Tuesday, June 01, 2010

BrowserCouch is CouchDb for browsers

BrowserCouch Documentation

BrowserCouch is an attempt at an in-browser MapReduce implementation. It's written entirely in JavaScript and intended to work on all browsers, gracefully upgrading when support for better efficiency or feature set is detected.

Not coincidentally, this library is intended to mimic the functionality of CouchDB on the client-side, and may even support integration with CouchDB in the future.

Why?

This prototype is intended as a response to Vladimir Vukićević's blog post entitled HTML5 Web Storage and SQL. A CouchDB-like API seems like a nice solution to persistent storage on the Web because so many of its semantics are delegated out to the JavaScript language, which makes it potentially easy to standardize. Furthermore, the MapReduce paradigm also naturally takes advantage of multiple processor cores—something that is increasingly common in today's computing devices.

Things to do

To learn how to use BrowserCouch, check out the work-in-progress tutorial.
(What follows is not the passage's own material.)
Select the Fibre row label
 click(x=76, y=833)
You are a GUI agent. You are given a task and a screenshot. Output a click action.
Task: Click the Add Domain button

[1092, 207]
Aside from that, you can run the test suite and the semi-large data set test, though they're not particularly exciting. In the future, we'd like to make CouchDB's Futon client work entirely using BrowserCouch as its backend instead of a CouchDB server, but that's a ways away.

If you'd like to see more code samples of what the BrowserCouch API currently looks like, check out the annotated source code for the test suite. You can also read the primary source code documentation for more on BrowserCouch's implementation.

This is really awesome. I thought about doing this, but figured it was a massive undertaking. I'm glad someone's doing it. CouchDb's replication features (while not implemented yet in BrowserCouch), is something to really look forward to, especially if it's available for mobile browsers.